* **TRY IT**: Lines holding the word "user" must be located in the listing below and copied.
----------------
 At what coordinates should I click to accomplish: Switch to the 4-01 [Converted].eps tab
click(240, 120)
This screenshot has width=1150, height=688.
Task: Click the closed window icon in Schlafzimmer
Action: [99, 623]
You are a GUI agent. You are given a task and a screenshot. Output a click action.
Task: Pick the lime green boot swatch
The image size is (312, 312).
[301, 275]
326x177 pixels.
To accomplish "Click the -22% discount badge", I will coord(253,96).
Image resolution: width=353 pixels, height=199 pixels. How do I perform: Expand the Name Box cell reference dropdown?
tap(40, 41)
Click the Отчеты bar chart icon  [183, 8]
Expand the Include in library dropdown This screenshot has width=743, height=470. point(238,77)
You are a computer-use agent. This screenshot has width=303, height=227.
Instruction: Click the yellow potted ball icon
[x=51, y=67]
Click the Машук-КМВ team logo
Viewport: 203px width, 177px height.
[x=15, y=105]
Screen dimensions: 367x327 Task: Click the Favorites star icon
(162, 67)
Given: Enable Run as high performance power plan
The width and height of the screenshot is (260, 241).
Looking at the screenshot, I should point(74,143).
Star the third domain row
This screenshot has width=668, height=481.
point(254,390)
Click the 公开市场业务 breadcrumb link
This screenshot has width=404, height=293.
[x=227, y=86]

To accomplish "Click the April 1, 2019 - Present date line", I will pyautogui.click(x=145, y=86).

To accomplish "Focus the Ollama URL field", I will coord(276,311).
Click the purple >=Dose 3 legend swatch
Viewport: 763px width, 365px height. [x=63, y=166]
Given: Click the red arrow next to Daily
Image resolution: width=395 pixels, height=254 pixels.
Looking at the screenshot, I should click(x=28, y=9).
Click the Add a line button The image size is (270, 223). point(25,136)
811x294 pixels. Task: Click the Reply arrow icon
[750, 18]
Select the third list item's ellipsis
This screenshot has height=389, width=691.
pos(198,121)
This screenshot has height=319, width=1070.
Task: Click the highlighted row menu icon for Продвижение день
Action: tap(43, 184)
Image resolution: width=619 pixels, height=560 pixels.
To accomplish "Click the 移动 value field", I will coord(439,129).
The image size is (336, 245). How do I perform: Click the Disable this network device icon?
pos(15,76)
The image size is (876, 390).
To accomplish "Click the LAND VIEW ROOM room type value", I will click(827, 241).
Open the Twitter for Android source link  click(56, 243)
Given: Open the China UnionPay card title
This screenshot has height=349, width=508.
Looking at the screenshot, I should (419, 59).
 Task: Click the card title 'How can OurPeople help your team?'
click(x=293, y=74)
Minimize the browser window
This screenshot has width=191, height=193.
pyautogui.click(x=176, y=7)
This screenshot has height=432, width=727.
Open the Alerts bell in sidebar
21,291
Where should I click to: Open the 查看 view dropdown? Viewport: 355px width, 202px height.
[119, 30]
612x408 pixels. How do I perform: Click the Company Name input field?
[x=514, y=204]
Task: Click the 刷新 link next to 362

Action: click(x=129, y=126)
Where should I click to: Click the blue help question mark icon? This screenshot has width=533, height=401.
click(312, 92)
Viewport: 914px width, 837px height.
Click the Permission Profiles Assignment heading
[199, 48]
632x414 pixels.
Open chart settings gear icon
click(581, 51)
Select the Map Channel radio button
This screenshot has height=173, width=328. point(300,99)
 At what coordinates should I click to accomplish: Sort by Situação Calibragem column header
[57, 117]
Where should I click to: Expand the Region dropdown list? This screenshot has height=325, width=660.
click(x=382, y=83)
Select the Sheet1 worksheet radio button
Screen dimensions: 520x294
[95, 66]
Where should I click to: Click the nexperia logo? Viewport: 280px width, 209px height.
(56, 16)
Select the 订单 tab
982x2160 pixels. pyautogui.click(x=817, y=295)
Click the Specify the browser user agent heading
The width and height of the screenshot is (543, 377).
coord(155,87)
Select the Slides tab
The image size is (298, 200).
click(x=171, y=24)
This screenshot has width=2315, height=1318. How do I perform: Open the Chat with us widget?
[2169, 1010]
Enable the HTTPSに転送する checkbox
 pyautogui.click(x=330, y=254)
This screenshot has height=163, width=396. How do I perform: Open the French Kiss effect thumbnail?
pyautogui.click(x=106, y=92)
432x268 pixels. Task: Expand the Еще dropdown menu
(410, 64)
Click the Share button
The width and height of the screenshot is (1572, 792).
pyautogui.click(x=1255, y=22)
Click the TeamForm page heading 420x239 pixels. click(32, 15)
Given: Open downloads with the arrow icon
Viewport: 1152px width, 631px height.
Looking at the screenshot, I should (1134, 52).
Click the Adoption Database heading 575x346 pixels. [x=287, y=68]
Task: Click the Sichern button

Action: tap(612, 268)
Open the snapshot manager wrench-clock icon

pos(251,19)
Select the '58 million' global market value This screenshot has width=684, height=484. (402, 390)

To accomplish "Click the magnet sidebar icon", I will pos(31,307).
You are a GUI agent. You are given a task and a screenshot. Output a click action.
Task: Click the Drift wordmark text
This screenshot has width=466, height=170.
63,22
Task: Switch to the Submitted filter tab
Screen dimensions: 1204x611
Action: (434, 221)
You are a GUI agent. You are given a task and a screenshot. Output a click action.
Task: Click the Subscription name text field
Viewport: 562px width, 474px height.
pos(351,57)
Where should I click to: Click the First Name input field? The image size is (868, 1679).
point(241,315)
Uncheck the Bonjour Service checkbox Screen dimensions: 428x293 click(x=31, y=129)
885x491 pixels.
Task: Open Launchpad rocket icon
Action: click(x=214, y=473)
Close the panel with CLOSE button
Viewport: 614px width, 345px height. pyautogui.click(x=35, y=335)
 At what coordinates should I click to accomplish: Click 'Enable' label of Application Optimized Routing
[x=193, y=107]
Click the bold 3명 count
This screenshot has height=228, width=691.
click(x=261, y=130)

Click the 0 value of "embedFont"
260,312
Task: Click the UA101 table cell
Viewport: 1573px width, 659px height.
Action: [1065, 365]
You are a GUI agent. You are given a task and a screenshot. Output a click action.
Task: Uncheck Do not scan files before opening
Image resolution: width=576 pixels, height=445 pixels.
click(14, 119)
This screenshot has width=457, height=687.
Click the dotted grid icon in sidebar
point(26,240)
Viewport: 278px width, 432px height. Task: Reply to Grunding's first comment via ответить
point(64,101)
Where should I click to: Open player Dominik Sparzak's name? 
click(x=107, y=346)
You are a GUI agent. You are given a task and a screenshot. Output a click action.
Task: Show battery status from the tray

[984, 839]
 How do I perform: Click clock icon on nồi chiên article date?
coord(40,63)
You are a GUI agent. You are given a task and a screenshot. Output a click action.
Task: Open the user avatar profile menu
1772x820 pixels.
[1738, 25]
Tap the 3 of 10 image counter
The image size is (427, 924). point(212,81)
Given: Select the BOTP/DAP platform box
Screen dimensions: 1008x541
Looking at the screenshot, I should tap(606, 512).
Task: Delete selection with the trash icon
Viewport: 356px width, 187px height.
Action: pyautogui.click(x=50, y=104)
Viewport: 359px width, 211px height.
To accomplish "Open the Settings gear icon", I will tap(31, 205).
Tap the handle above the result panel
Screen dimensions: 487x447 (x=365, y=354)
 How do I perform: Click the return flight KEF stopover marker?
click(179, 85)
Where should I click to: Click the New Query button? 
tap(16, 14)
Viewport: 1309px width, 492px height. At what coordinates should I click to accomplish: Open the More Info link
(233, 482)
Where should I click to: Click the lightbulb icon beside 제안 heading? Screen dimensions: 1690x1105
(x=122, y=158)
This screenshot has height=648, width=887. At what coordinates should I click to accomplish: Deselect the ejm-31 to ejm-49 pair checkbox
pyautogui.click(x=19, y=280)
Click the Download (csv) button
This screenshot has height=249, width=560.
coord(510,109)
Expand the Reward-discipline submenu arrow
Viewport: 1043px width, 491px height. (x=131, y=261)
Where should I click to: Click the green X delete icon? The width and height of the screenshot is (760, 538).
----------------
* **RESULT**:
Click the Specify the browser user agent heading
Task: Open the user avatar profile menu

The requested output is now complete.